- **YOUR ASSIGNMENT**: Any picture in the data below gets skipped; print all the rest exactly.
◇ ◇ ◇ ◇ ◇
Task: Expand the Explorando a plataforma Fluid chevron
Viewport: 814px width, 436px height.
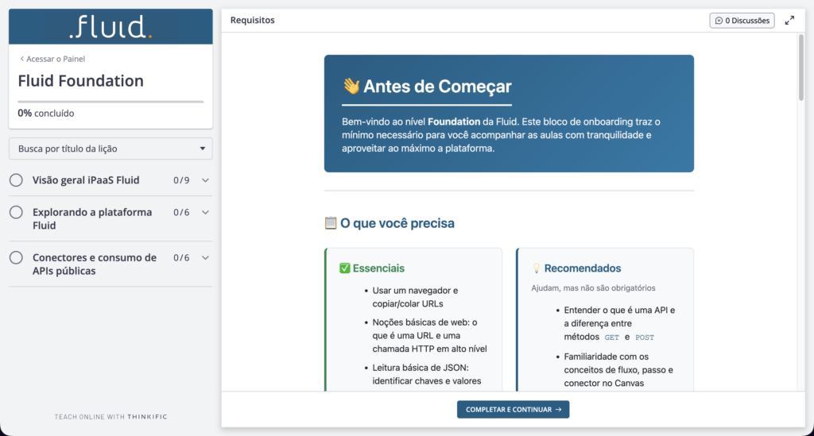Action: (x=206, y=213)
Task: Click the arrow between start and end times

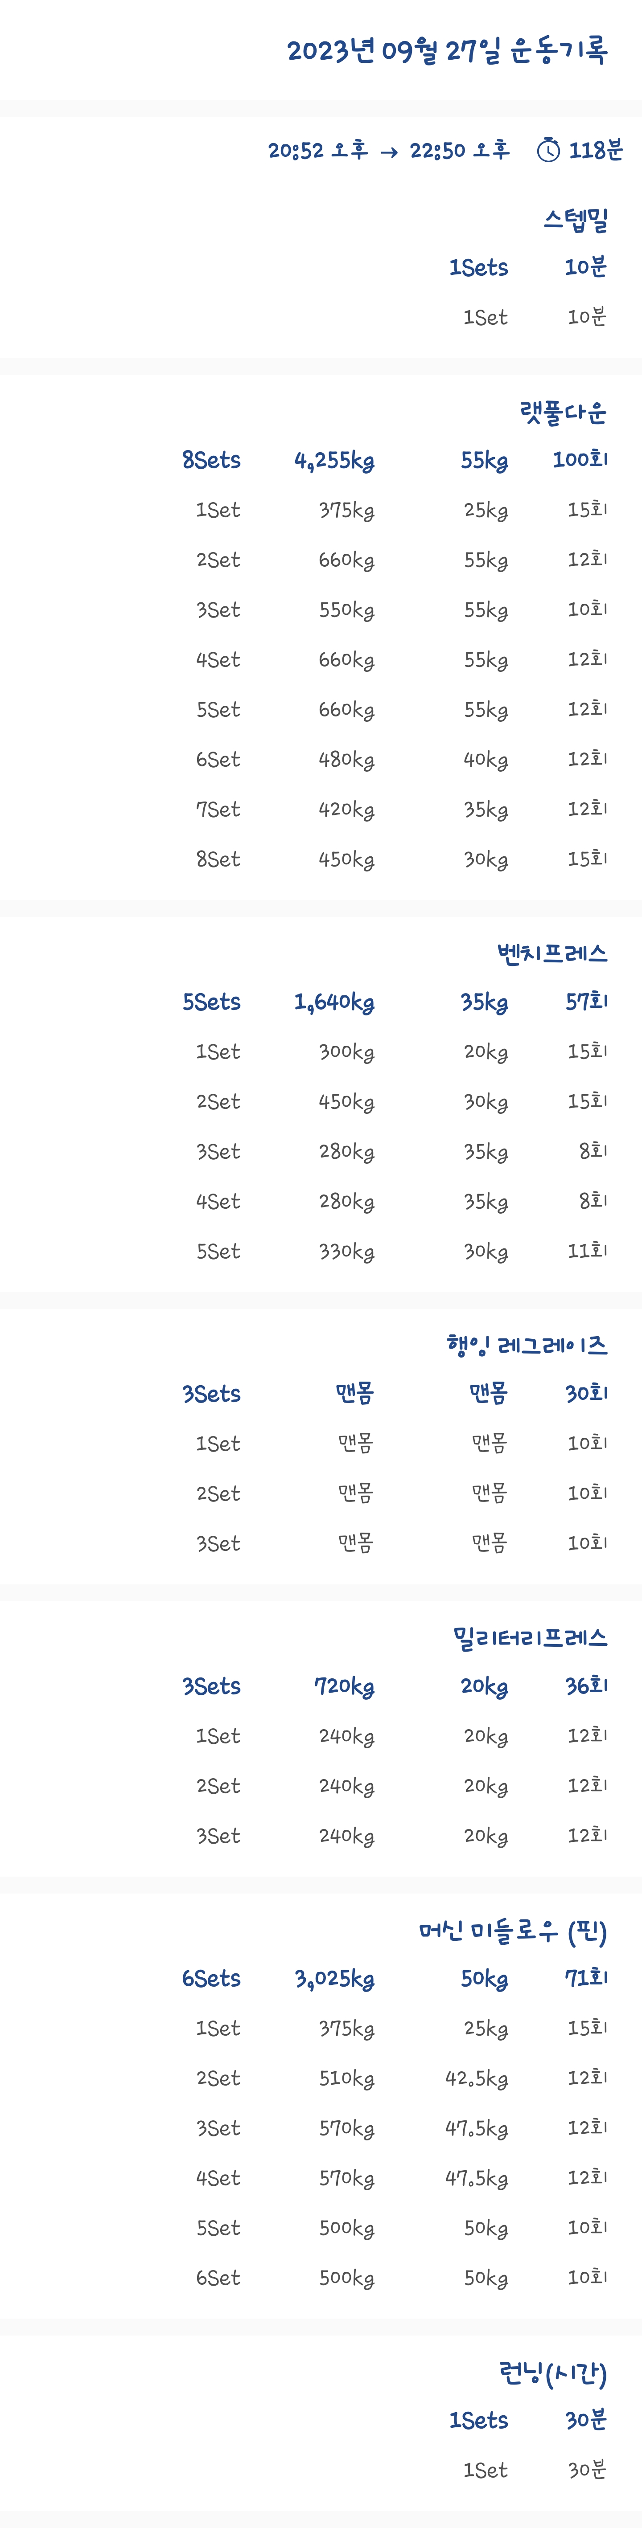Action: (x=389, y=152)
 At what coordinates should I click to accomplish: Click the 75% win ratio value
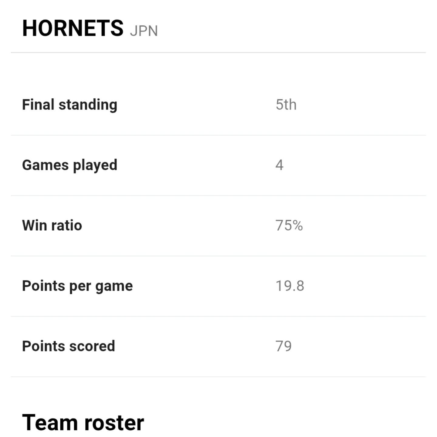[x=289, y=225]
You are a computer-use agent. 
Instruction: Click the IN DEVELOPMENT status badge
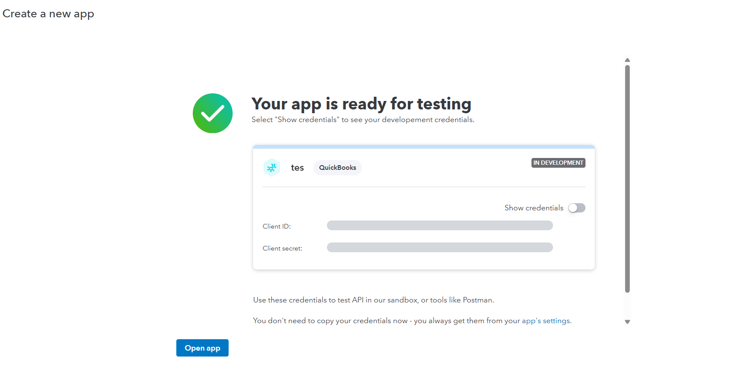click(x=558, y=163)
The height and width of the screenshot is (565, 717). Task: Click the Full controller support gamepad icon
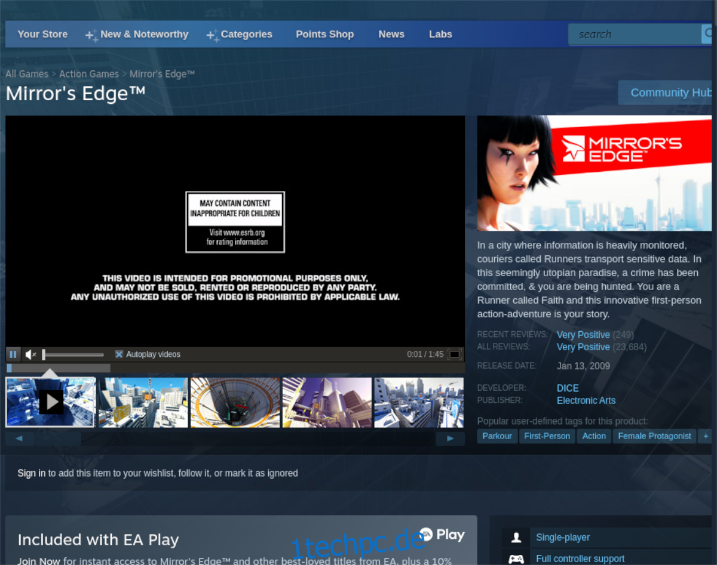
◇ ◇ ◇ ◇ ◇
- **RESULT FOR THIS EXERCISE**:
Task: Expand the Explorando a plataforma Fluid chevron
Viewport: 814px width, 436px height.
Action: (x=206, y=213)
Task: Click the arrow between start and end times

Action: (x=389, y=152)
 At what coordinates should I click to accomplish: Click the 75% win ratio value
[x=289, y=225]
You are a computer-use agent. 
Instruction: Click the IN DEVELOPMENT status badge
click(x=558, y=163)
The height and width of the screenshot is (565, 717). Task: Click the Full controller support gamepad icon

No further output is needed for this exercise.